While Lewis is away doing his duty, his wife, who has been wandering aimlessly around the Luberts’ Elsinore-like mansion, slowly but surely overcomes her pre-conceived ideas about all Germans being evil. She goes on to have a torrid affair with the fair-haired widower, which involves Knightley delivering her stock-in-trade nude scene a la Atonement (2007). The resulting nerve-jangling question of, “Will she or won’t she run away with Stefan to start a new life?”, is the weakest thread in the film, but one which does facilitate a virtuoso cry from Jason Clark’s heart when he realizes he has been cuckolded.

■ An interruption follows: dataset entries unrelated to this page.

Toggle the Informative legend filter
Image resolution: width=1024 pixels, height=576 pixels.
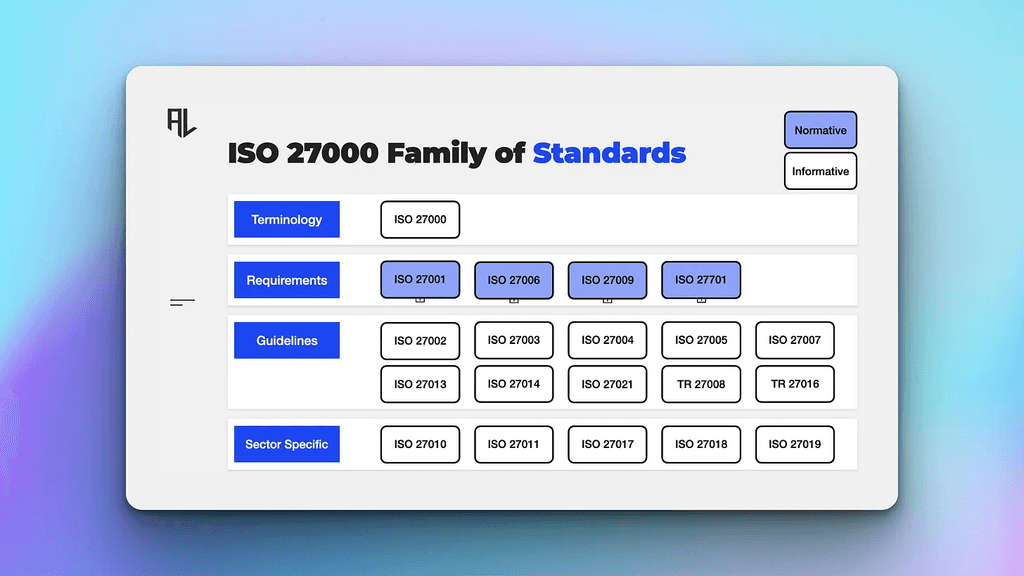[820, 171]
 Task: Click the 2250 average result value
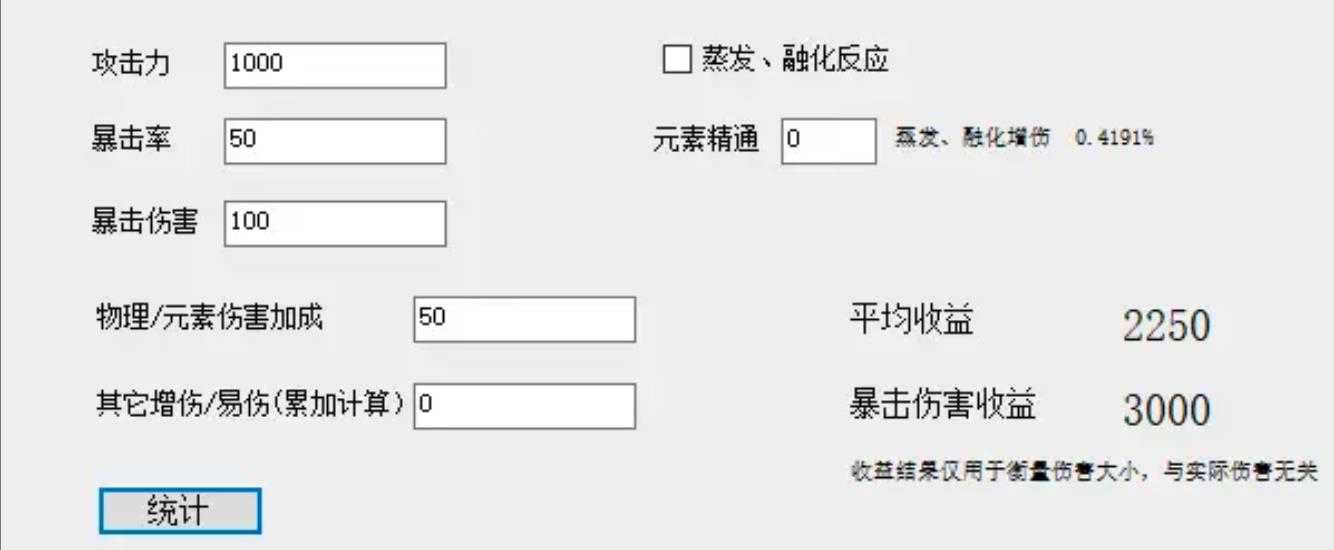[1166, 325]
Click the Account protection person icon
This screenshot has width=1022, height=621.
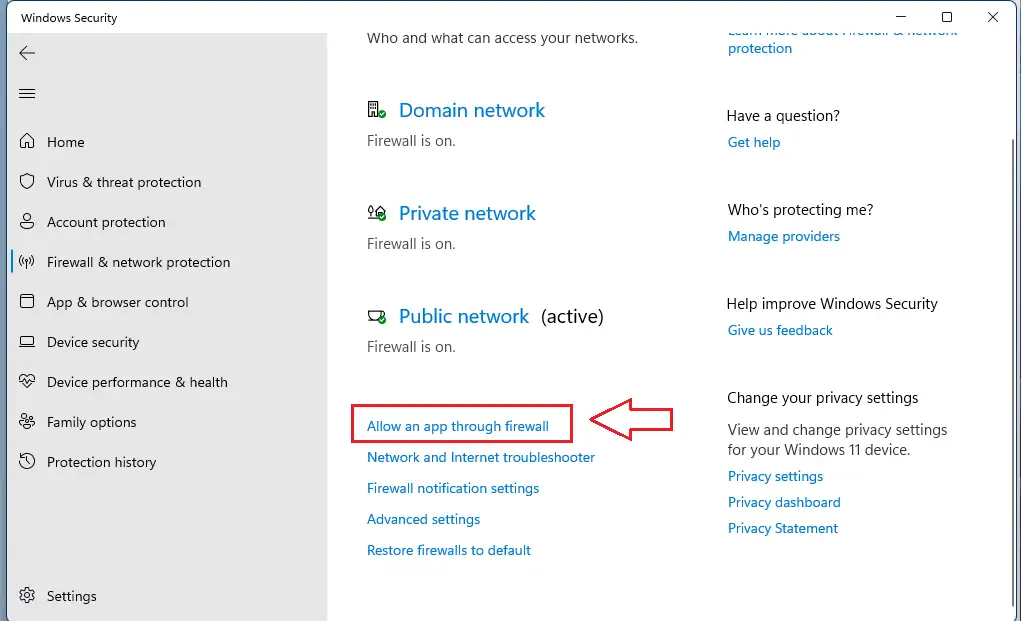[27, 222]
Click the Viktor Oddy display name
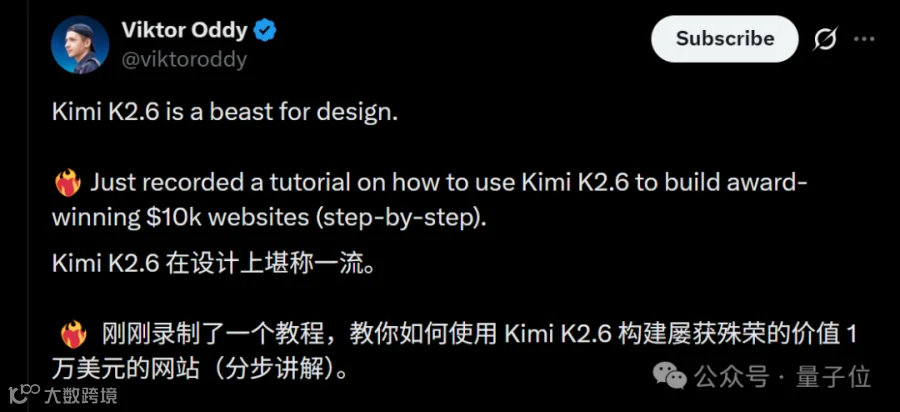Screen dimensions: 900x412 [x=184, y=30]
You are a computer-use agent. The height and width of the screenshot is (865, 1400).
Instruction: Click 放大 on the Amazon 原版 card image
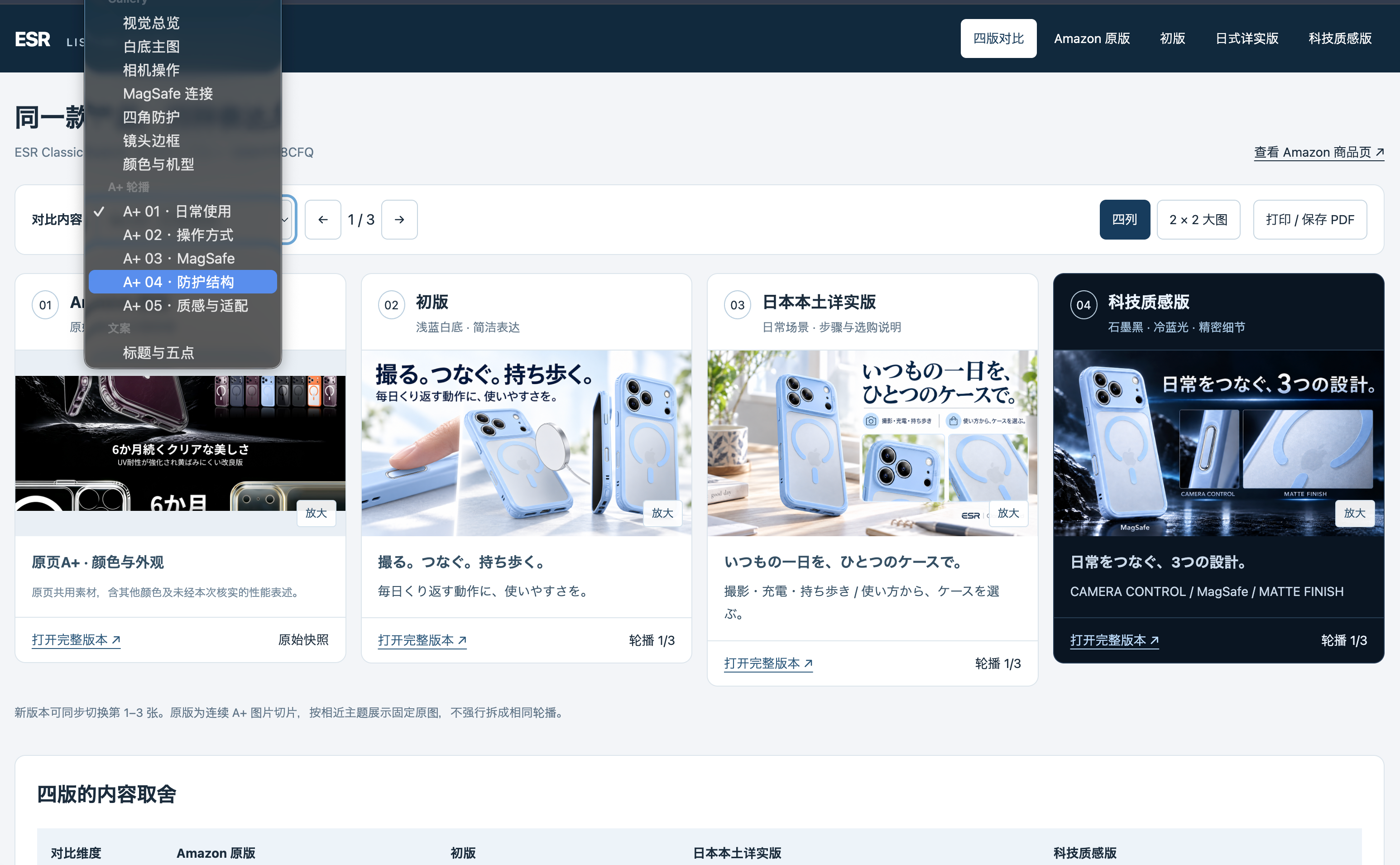coord(316,513)
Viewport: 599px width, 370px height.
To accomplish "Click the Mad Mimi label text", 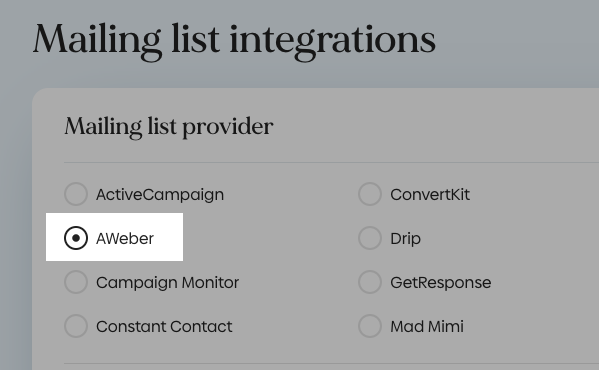I will [427, 326].
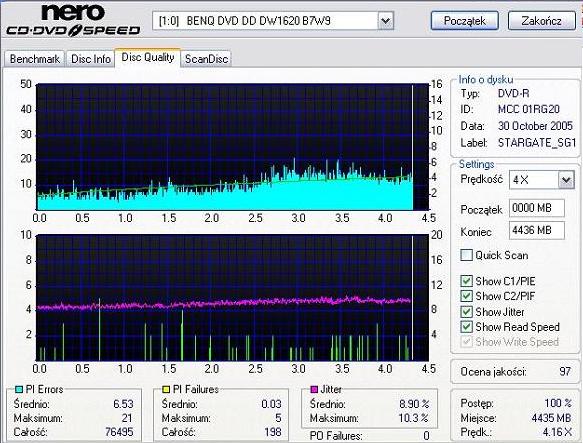Click the Początek start button
583x443 pixels.
pyautogui.click(x=464, y=21)
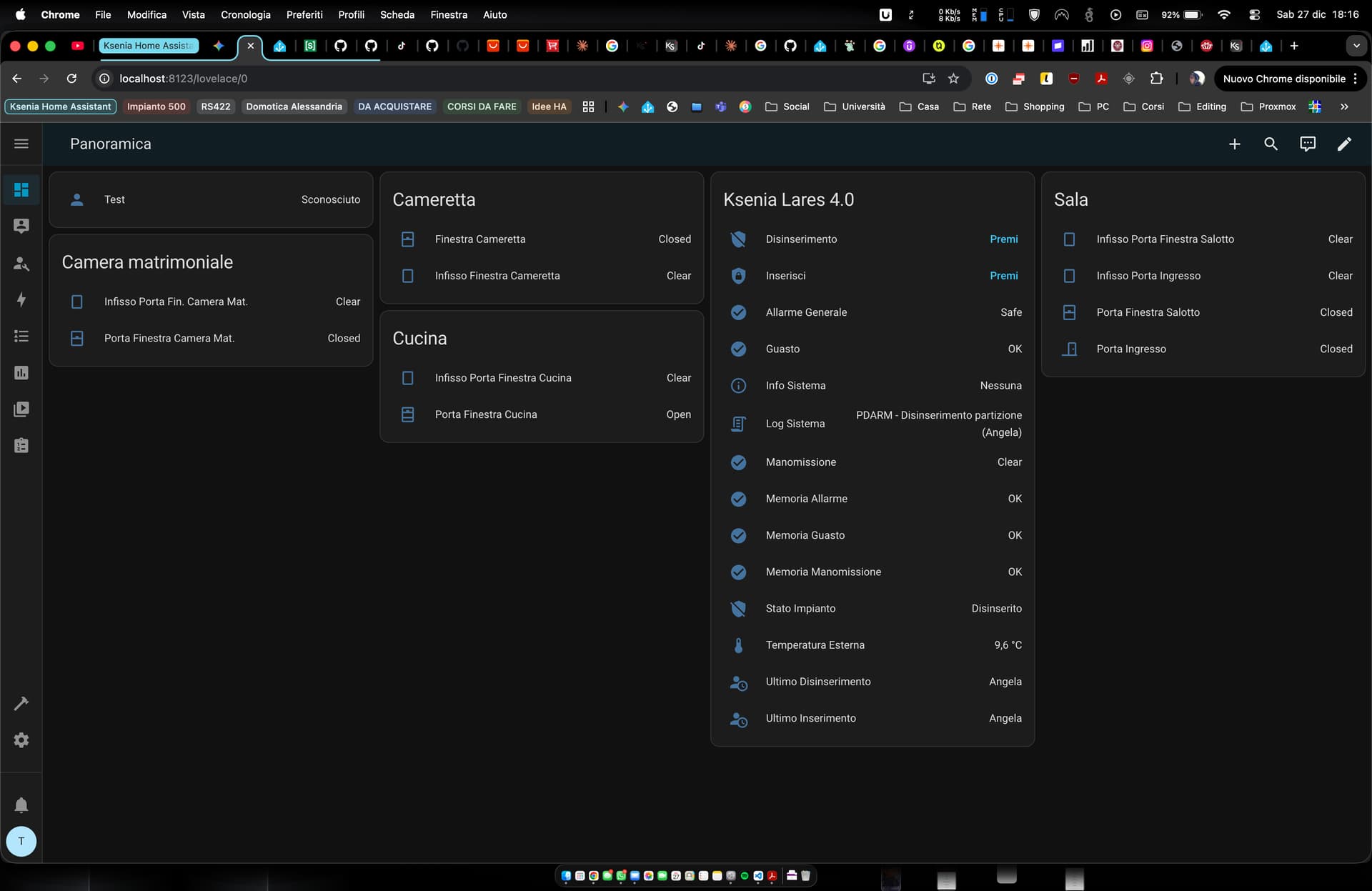
Task: Click the pencil edit dashboard icon
Action: [x=1343, y=144]
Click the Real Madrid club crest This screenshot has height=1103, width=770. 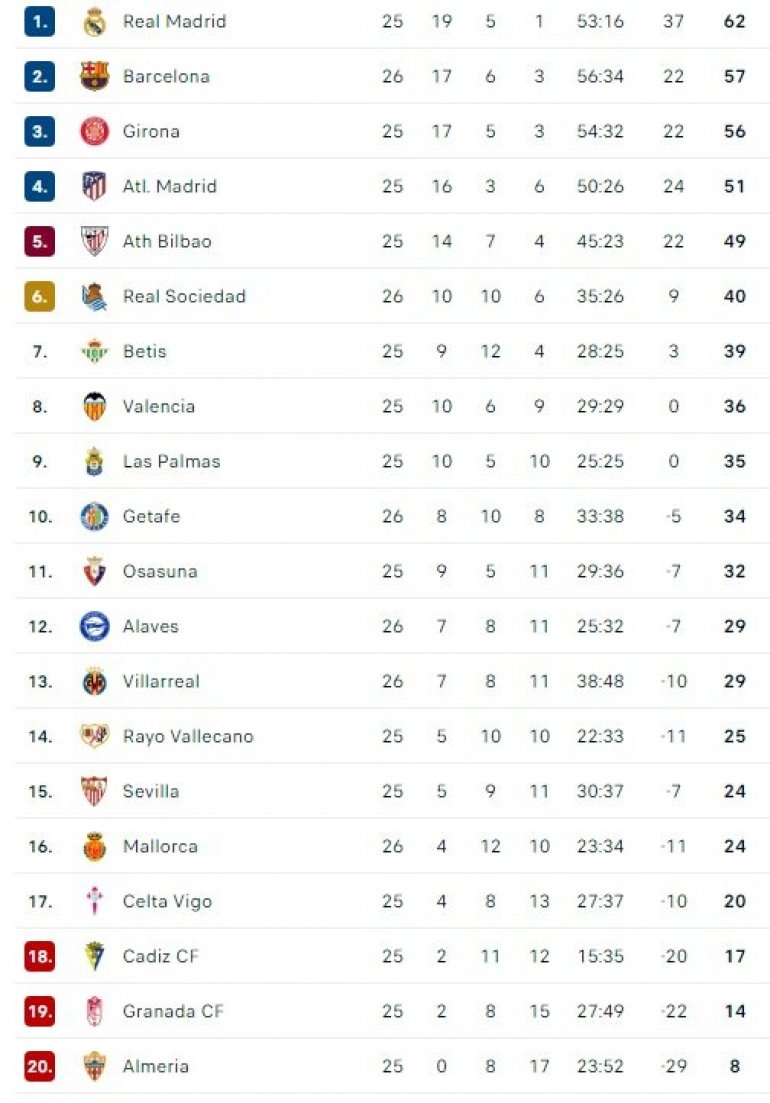[x=94, y=21]
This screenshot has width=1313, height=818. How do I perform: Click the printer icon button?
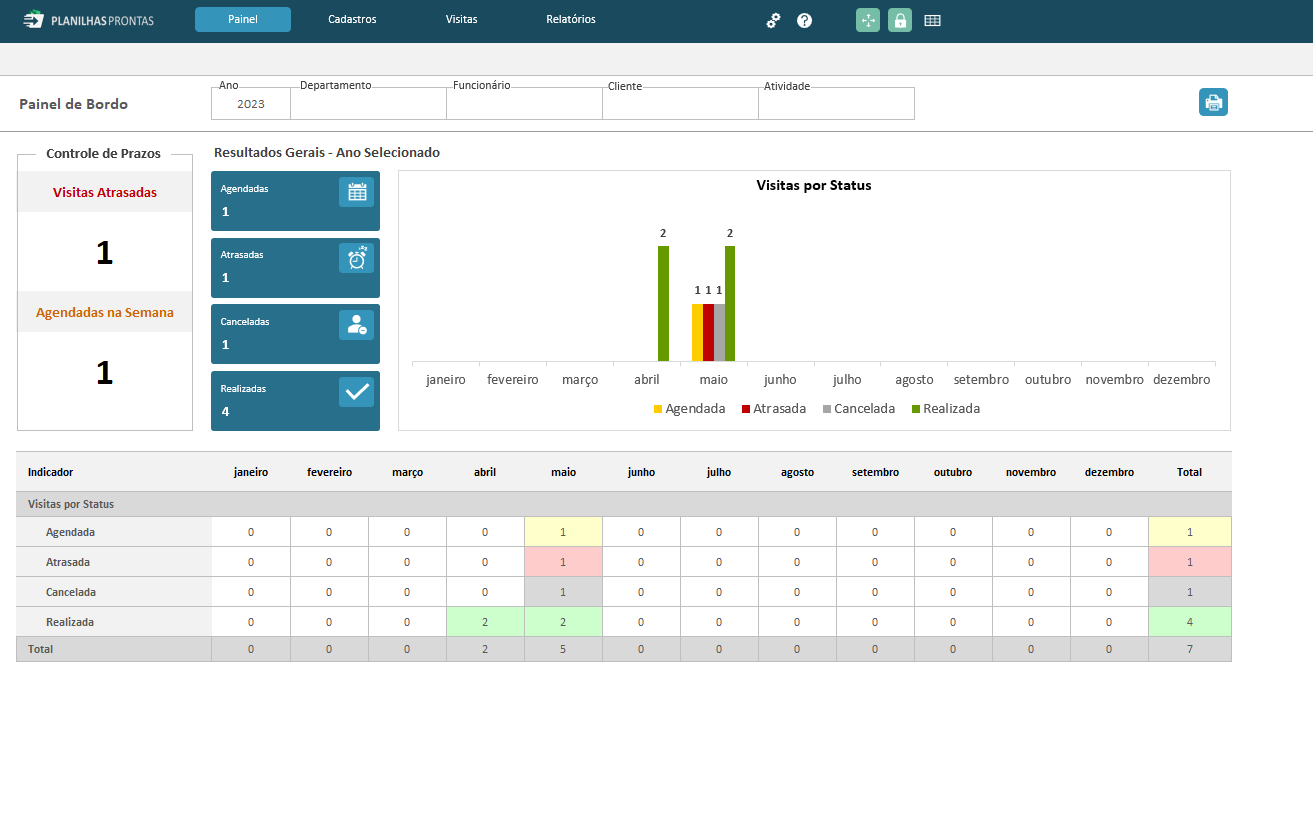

Simultaneously, Freda’s young beau puts a burning cigarette on Lewis’ much-loved photo of his lost son and loads a pistol in preparation for his assassination. The attack is botched, however, and only kills Lewis’ young driver. After a spine-tingling chase through snow-filled woods, the young German, trapped on an ice flow, screams contemptuously at Lewis, who is aiming a gun at him, to “Do it!” before drowning as the crack symbolically widens beneath him. Young Freda’s anguished cry of frustration then resounds through the dark northern cedars.